As of June 2024, there have been 925 new filings, bringing the total to 7,793 for the year Last year there were 6011 evictions filed in the first six months of the year.
Currently, Colorado allows up to four adults to live together in a house.
Data from county courts shows that Denver landlords continue to file eviction papers at an alarming rate, with 925 more filed last month.
To date, 7,793 new applications have been filed. A total of 6,011 evictions were filed in the first six months of last year. Despite Denver’s increasing eviction filing rate in five of six months so far in 2024, 925 June filings are nearly double the 470 filings made in June of 2023.
12 910 eviction filings in Denver in 2023 are a record in the city, the most since more than 10,000 were evicted following the housing crisis in 2010.
The first half of 2024 has been a difficult one for Denver in terms of eviction filings. In January, 1,548 filings were the most the city has recorded in years. It has been a year of eviction filings that have outpaced last year by 20% through the first quarter.
There are no estimates of how many evictions will result from the filings that have taken place so far in 2024. Tenants cannot be forced to leave their homes without a judge’s ruling.
Despite Colorado lawmakers’ efforts to make housing more affordable, the eviction filings are on the rise. In April, Gov. Polis signed a bill requiring landlords to have a reasonable reason for evicting a tenant. City and county governments are no longer allowed to limit the number of families sharing a house or apartment, according to a new law.
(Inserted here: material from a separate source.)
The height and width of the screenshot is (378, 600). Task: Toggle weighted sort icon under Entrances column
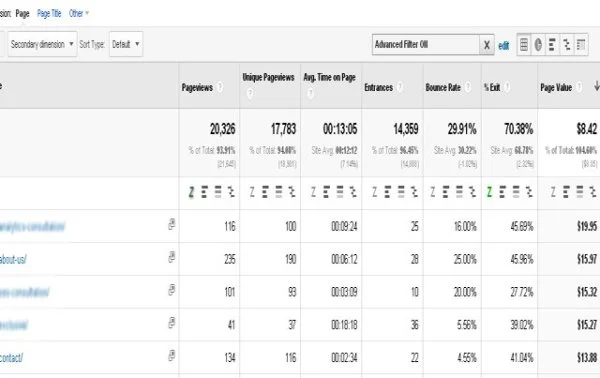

Approximately 4,000 households are expected to receive rental assistance from Denver’s Department of Housing Stability in November.
A recent United States Census Housing Pulse Survey found that almost 52% of adults living in Colorado were not current on their rent or mortgage, and might face eviction or foreclosure.
Colorado is not the only state facing rental affordability challenges. As inflation increases, affordable housing shortages persist, and pandemic-era relief has ended, communities across the country are hurting.
In 2022, 22.4 million renter households – or half of all renters nationwide – will spend more than 30% of their income on rent, according to January data released by Harvard Joint Center for Housing Studies. The number of affordable apartments – with rents under $600 – declined by 2.1 million in that year compared to a decade earlier.
As rents rise, wages are squeezed more and more
Harvard researchers found that U.S. rental households are increasingly burdened with rent and utility costs.